■ REQUIRED ACTION
From the line that contains "How do I perform: Select" down to the last line of the listing below, reproduce each line exactly but not the pictures.

■ THE INPUT
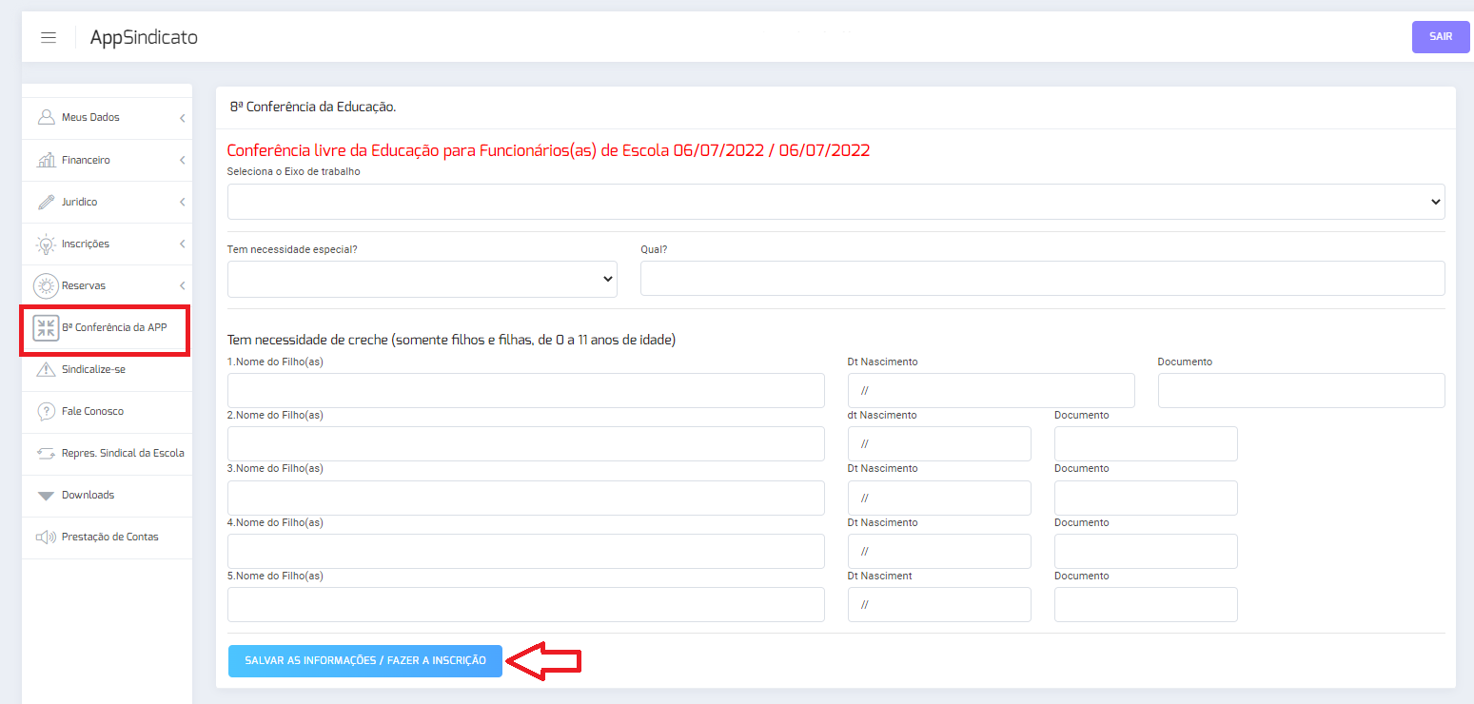Screen dimensions: 1474x704
Task: Click the hamburger menu icon
Action: tap(49, 37)
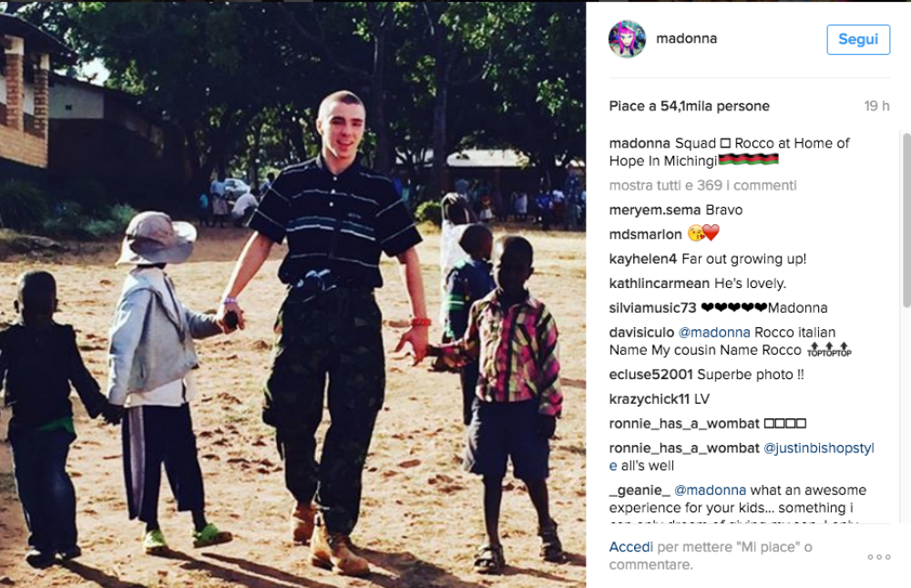Viewport: 911px width, 588px height.
Task: Click Accedi login link
Action: [x=631, y=547]
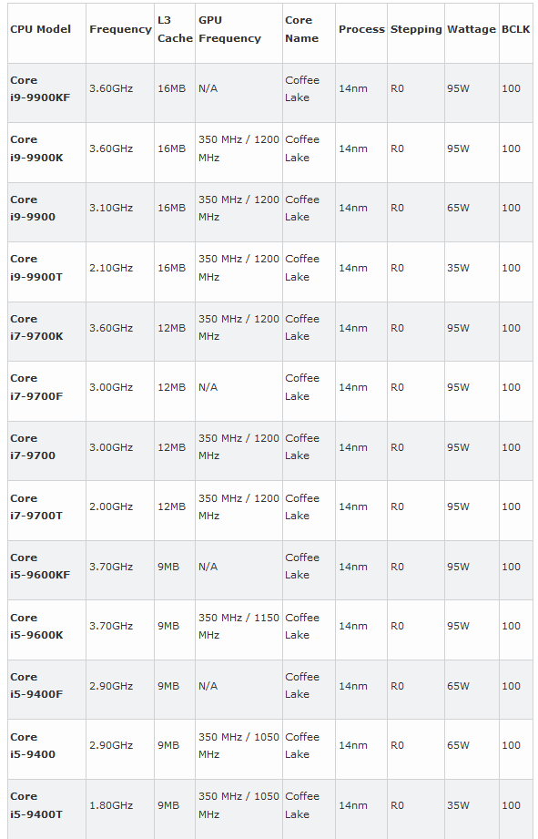Click the 2.10GHz frequency value
The height and width of the screenshot is (839, 538).
[x=111, y=268]
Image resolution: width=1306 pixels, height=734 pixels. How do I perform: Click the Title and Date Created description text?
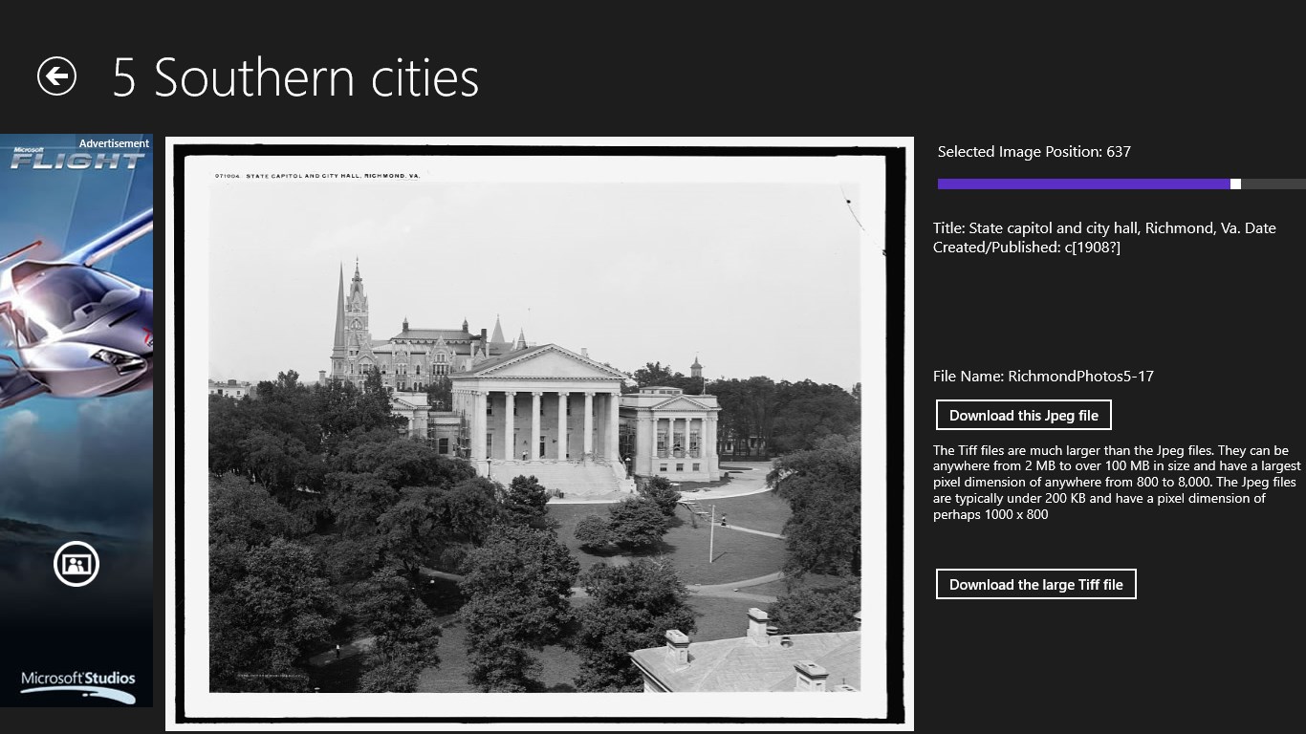click(1104, 237)
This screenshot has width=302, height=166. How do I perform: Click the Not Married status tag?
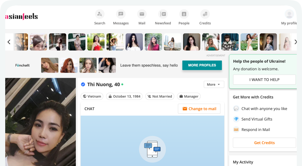(160, 96)
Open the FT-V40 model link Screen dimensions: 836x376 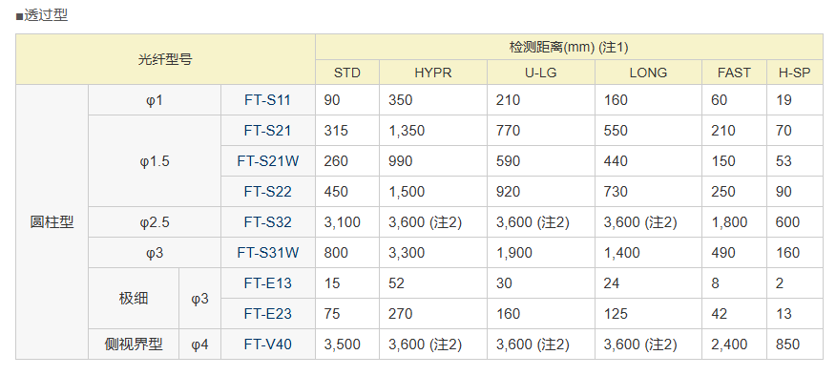click(x=267, y=345)
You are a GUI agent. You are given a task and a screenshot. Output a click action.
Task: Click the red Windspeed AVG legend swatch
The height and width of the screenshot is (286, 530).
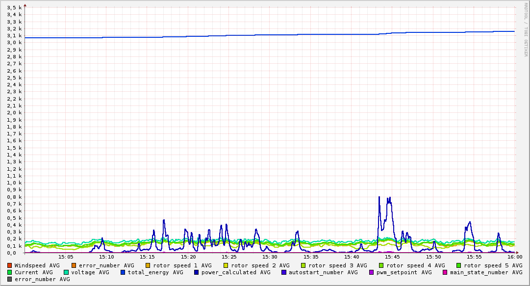coord(9,266)
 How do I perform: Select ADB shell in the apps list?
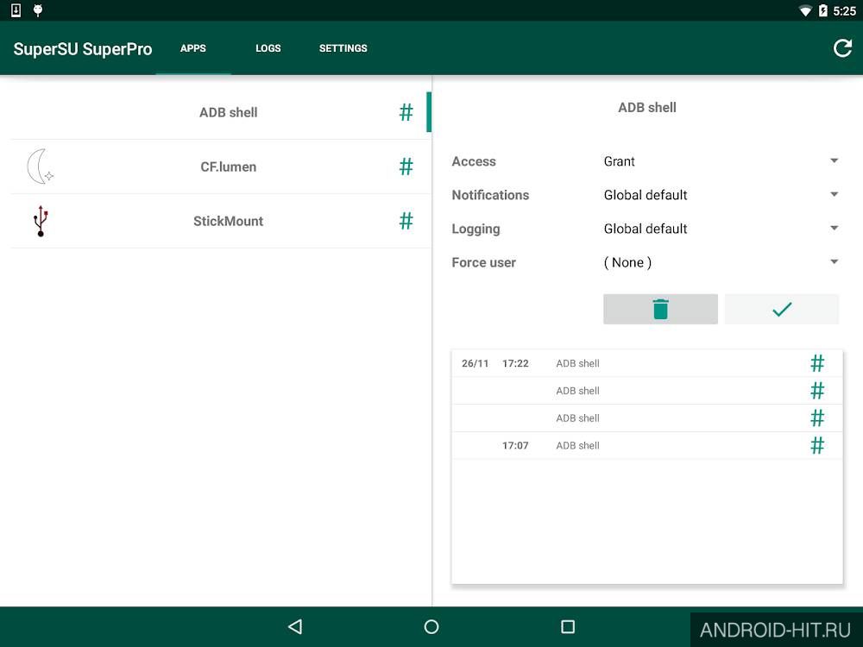221,112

■ ANSWER SECTION
 How do I perform: Select ADB shell in the apps list?
221,112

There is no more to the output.